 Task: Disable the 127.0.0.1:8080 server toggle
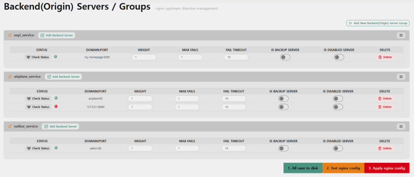pyautogui.click(x=338, y=107)

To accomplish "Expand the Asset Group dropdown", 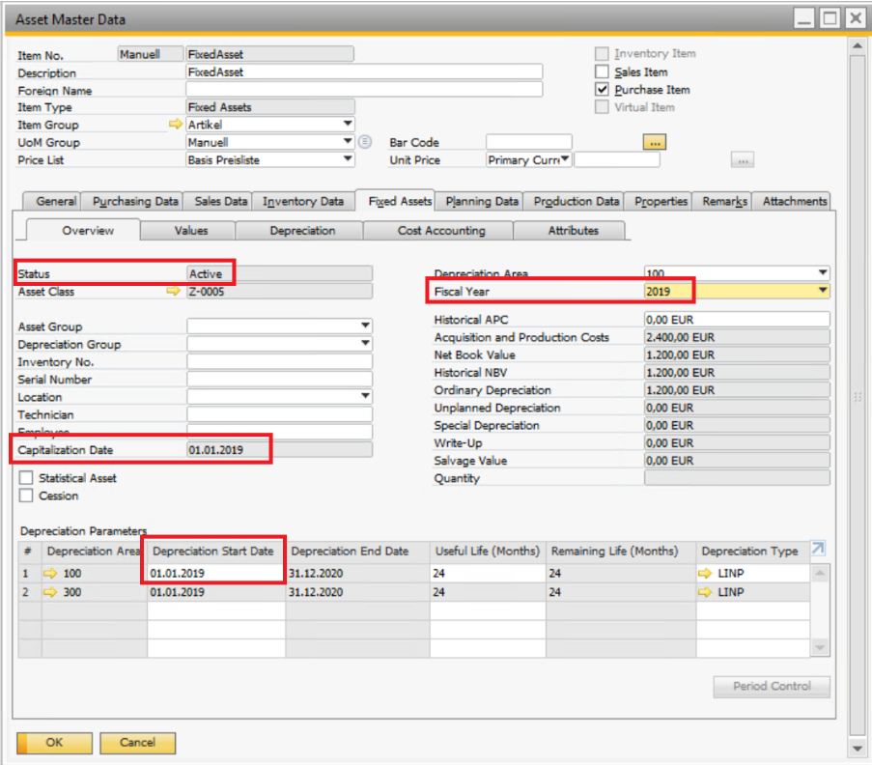I will [x=364, y=326].
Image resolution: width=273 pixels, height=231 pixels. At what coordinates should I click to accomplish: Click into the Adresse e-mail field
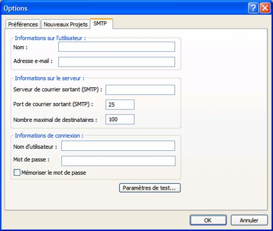click(x=116, y=62)
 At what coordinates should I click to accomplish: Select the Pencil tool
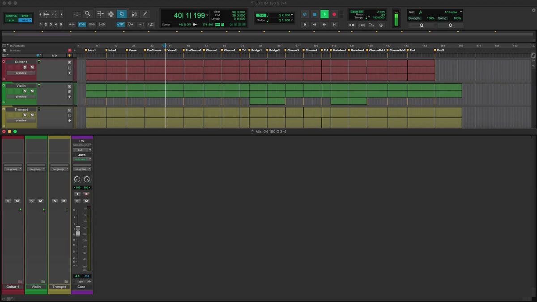coord(145,14)
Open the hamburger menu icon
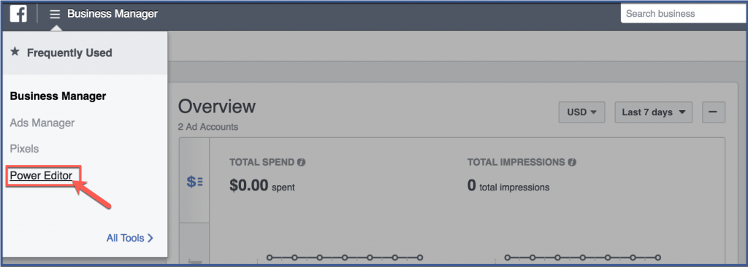Viewport: 748px width, 267px height. 55,15
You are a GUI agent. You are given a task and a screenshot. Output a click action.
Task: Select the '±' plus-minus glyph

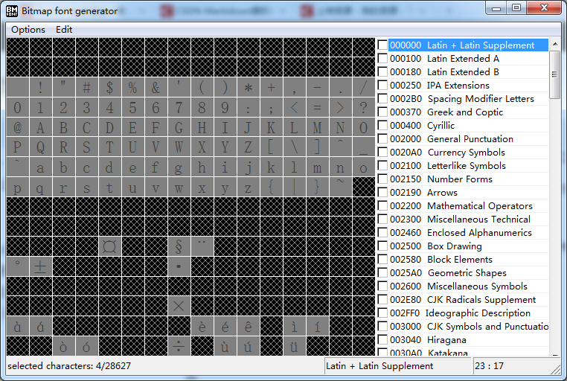click(40, 266)
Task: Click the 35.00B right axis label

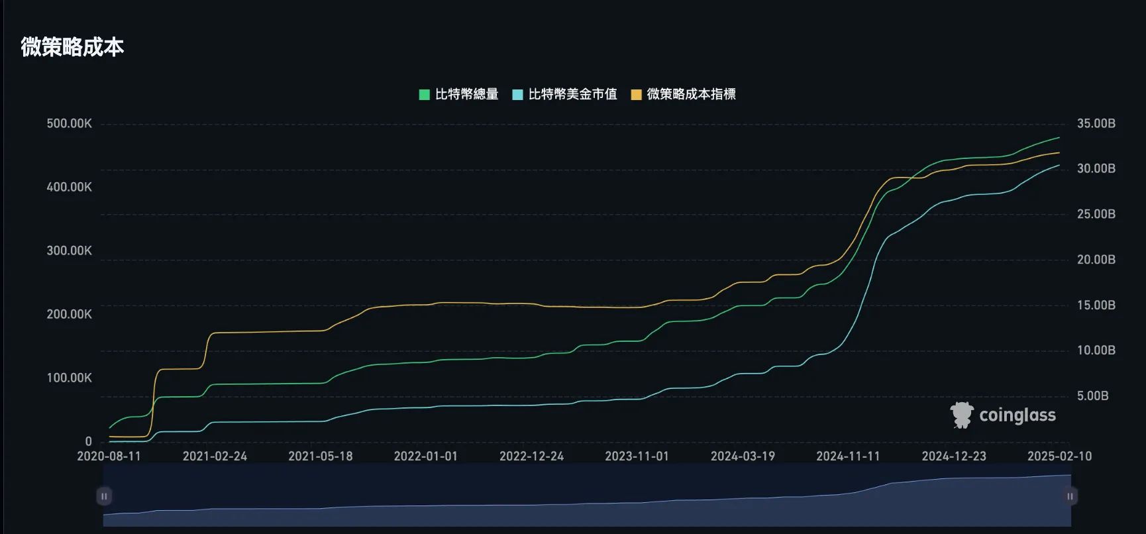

■ ■ ■

Starting at the line containing "Open the hamburger menu icon" and ending at the last of the lines, write those lines out again with "Select" replaced by "Choose" and everything else unchanged, leaving out the pictures.

▶ **Answer in full**
Open the hamburger menu icon
Viewport: 748px width, 267px height. 55,15
You are a GUI agent. You are given a task and a screenshot. Output a click action.
Task: Choose the '±' plus-minus glyph

click(40, 266)
Task: Click the 35.00B right axis label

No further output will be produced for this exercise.